Der US-Videospielpublisher Roundhouse Interactive greift den Crowdsourcing-Trend auf und will ein neues Videospiel mit dem Arbeitstitel “The Game Cartel” von seinen jetzigen und zukünftigen Kunden entwickeln lassen. Dafür soll eine Community mit bis zu 100.000 Mitglieder gegründet werden. Die Communitymitglieder sollen in alle relevanten Entscheidungen mit eingebunden werden, von der Wahl des Titels bis hin zu Plattform, Genre, Storyline, Spielbarkeit und Art der Steuerung. Die Mitarbeiter von Roundhouse sollen den Prozess nur begleiten und dann einspringen, wenn es die Community nicht selber lösen kann.
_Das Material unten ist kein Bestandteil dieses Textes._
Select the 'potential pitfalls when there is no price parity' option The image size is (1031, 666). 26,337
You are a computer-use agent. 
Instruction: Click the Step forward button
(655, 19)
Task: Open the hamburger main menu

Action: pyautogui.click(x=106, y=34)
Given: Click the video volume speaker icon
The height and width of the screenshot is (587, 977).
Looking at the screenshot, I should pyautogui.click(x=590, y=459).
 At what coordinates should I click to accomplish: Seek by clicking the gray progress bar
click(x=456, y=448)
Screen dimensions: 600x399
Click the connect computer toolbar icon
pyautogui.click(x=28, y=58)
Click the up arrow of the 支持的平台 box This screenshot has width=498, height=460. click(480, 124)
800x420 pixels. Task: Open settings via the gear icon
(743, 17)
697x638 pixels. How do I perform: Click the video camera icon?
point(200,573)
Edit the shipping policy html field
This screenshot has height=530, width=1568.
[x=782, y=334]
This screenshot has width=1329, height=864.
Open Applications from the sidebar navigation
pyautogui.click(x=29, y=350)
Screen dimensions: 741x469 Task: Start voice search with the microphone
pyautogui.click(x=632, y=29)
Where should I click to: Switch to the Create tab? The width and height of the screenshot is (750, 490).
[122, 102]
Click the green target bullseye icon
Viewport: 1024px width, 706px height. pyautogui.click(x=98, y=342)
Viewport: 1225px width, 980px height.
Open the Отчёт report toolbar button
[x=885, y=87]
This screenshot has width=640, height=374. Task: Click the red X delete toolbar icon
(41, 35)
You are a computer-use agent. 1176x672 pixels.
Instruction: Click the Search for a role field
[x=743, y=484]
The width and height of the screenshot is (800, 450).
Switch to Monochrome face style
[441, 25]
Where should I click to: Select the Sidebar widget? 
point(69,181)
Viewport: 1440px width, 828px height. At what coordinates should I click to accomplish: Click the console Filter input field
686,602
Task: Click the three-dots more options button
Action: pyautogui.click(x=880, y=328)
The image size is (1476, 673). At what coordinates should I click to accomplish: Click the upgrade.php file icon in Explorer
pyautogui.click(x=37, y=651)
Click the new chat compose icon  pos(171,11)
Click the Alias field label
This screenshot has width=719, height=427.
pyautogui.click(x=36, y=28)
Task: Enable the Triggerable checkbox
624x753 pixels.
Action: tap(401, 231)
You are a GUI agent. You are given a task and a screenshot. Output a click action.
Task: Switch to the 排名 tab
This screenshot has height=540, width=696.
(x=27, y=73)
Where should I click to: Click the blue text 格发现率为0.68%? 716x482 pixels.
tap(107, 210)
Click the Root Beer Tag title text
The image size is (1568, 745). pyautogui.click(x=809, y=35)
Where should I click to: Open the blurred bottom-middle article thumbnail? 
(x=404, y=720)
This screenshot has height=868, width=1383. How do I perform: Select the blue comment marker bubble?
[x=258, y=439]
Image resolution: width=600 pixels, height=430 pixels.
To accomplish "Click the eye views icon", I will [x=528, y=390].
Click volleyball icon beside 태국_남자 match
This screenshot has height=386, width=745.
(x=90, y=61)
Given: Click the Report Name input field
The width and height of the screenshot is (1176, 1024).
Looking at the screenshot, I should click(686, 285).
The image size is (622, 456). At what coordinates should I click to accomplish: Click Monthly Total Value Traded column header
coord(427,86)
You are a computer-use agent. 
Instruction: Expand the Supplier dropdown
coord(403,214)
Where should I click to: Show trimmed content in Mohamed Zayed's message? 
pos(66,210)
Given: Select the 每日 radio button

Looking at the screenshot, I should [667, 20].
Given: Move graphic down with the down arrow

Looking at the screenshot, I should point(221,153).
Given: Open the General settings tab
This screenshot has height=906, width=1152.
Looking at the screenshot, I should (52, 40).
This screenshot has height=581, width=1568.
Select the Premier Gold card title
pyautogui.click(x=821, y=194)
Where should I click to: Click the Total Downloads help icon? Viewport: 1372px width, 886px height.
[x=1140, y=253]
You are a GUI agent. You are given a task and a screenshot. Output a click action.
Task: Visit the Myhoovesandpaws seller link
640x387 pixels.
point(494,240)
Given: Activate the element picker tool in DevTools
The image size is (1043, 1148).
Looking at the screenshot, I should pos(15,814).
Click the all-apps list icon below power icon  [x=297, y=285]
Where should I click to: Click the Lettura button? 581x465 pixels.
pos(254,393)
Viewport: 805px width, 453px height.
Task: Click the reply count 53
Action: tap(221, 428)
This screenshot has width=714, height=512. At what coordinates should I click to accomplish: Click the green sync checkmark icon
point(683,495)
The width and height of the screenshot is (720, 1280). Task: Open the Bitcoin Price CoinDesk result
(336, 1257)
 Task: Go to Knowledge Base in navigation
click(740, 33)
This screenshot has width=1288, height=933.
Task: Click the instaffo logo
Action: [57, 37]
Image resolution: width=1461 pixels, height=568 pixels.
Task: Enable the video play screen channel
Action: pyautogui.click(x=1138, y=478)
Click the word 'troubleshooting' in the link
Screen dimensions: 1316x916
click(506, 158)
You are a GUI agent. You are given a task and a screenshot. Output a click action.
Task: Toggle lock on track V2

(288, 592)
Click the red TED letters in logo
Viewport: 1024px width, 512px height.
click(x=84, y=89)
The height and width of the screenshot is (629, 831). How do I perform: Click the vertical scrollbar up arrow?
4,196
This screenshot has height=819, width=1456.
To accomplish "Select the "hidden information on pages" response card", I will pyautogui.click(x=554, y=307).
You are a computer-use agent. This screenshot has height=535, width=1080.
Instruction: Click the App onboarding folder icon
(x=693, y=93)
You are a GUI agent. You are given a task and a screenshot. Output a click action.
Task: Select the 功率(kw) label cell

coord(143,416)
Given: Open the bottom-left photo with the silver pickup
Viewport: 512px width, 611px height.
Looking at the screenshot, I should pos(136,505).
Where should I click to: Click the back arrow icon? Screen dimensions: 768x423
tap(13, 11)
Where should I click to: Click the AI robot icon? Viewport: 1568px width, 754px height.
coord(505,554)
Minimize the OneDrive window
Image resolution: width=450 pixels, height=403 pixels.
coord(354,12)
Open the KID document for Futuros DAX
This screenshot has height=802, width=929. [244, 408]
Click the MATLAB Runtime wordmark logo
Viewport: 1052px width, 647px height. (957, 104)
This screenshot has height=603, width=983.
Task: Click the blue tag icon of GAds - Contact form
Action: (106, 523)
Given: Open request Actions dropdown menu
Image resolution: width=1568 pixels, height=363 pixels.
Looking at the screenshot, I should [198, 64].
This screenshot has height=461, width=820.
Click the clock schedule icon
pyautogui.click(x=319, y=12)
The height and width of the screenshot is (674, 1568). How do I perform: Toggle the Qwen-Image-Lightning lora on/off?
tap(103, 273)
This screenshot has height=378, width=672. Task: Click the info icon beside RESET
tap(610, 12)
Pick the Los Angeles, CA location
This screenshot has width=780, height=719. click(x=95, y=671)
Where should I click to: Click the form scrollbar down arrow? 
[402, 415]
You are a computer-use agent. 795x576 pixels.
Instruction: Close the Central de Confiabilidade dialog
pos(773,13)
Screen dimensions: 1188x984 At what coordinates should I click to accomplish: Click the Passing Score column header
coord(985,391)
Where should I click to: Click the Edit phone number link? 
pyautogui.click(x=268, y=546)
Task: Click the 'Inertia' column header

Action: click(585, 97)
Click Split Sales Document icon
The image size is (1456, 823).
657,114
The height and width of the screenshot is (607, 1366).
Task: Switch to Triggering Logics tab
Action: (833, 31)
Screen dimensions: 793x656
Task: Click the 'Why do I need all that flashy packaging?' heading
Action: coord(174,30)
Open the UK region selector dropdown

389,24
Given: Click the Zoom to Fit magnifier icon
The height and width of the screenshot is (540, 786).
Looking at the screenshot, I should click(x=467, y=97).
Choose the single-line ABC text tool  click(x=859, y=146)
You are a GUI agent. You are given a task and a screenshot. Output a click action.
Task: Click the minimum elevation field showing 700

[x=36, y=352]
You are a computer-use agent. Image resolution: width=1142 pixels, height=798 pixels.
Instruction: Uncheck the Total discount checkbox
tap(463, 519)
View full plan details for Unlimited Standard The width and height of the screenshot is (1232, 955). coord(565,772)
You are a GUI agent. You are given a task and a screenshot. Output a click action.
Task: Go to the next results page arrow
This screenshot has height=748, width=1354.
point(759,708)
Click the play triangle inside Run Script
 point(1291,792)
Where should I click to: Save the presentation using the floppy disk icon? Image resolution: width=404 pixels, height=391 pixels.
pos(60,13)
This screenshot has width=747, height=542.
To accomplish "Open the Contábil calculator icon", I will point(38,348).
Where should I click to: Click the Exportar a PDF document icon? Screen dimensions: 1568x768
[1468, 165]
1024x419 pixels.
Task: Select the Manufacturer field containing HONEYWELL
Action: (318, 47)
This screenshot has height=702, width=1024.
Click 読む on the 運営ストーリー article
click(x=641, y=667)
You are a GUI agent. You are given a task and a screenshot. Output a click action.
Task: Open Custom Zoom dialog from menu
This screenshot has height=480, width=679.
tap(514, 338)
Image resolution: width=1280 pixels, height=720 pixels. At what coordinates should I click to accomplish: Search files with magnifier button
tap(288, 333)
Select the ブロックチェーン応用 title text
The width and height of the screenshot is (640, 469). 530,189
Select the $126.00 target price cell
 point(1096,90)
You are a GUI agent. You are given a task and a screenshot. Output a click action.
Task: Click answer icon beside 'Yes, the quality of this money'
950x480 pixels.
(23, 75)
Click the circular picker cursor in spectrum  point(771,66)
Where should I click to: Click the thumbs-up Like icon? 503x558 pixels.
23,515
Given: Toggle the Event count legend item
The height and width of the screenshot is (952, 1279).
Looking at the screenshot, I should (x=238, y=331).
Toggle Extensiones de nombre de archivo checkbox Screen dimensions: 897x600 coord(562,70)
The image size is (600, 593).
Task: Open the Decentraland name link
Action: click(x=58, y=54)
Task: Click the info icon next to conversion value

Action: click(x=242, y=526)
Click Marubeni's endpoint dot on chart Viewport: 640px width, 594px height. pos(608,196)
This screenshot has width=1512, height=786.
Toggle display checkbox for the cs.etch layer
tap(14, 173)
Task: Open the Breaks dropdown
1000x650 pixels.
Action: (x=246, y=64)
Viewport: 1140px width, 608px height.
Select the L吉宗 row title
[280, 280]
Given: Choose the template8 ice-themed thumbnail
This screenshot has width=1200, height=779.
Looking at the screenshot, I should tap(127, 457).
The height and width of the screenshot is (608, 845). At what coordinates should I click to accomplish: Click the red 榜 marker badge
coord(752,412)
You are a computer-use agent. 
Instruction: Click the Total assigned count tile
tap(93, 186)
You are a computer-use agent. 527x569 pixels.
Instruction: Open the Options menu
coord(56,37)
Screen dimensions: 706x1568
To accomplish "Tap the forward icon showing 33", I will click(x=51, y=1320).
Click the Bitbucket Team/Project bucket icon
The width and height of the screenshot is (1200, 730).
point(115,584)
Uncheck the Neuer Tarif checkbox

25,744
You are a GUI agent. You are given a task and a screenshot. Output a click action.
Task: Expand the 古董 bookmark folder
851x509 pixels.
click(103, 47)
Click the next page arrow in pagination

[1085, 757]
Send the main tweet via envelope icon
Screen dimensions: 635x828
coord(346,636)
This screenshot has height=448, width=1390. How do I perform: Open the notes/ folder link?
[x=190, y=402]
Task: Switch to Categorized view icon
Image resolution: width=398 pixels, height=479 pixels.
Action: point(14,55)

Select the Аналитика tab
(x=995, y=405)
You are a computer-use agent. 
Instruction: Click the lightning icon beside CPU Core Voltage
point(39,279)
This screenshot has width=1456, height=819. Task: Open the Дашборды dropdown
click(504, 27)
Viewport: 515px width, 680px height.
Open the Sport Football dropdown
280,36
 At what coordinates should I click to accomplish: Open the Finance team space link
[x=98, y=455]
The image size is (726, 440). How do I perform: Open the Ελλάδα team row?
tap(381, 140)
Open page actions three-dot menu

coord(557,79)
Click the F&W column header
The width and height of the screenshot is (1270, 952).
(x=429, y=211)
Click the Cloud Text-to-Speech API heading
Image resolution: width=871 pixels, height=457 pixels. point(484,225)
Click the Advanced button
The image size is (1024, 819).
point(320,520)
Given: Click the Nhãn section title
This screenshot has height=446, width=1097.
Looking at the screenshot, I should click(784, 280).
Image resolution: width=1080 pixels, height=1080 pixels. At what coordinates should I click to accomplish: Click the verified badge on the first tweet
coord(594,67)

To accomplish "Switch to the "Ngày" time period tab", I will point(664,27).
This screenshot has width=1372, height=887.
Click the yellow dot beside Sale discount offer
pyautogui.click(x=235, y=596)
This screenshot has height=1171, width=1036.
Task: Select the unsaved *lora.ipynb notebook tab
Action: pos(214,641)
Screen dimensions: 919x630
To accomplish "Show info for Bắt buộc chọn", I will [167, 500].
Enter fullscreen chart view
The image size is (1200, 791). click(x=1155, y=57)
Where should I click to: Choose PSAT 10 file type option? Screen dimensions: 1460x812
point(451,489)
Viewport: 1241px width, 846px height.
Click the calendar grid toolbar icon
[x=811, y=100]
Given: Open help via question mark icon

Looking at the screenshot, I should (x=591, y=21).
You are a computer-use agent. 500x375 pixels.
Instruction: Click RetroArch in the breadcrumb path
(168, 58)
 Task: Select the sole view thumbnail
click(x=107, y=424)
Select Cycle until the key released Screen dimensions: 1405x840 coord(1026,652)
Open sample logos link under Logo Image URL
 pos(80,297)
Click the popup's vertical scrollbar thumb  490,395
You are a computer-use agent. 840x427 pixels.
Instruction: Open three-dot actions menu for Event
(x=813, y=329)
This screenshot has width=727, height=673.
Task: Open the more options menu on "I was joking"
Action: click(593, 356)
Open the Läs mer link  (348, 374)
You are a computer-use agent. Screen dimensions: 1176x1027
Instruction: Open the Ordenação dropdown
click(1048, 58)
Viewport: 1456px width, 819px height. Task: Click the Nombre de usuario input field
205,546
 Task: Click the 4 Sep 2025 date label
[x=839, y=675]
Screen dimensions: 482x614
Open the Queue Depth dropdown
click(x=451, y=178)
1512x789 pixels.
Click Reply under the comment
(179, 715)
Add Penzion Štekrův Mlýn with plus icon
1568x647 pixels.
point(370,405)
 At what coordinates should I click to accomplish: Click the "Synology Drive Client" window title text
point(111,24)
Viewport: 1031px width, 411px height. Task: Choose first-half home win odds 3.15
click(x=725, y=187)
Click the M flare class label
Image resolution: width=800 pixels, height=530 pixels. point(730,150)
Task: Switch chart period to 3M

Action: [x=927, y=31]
Dass es sich nicht nur um einen Marketinggag handelt, zeigt sich am Geschäftsmodell, wie die PC-Welt berichtet: “Genauso kreativ wie der Produktionsansatz ist auch das Geschäftsmodell des Roundhouse-Interactive-Videospielprojekts. Laut Montanaro müssen nämlich Interessierte bereits im Vorfeld einen Betrag von 50 Dollar zahlen, um als Teilnehmer akzeptiert zu werden. Als Gegenleistung erhalten sie dann eine Kopie des fertigen Spiels und die Berechtigung zur Stimmabgabe in der “Game Cartel”-Community. Diejenigen Mitglieder, die sich im Rahmen des Entwicklungsprozesses besonders ausgiebig engagieren, sollen sich zudem auch eine Erwähnung in den Game Credits des Titels verdienen können.”
Ein Experte, der im PC-Welt Artikel zitiert wird, nennt das Abzocke. Denn schliesslich wüsste der Beteiligte zu Beginn nicht, ob das Endergebnis ihm auch gefällt und er das Spiel auch wirklich kaufen würde. Ist das nicht in vielen Fällen so, wenn man sich als Kleinanleger irgendwo beteiligt? Deshalb finde ich den Begriff “Abzocke” nicht treffend. Vielmehr würde ich den Beitrag von 50 EUR als Eintrittskarte verstehen, um den gesamten Entwicklungsprozess als Insider mitverfolgen zu dürfen. Sehr wohl kann man darüber diskutieren, wie die Crowds beteiligt werden, wenn das Projekt zum finanziellen Erfolg avanciert.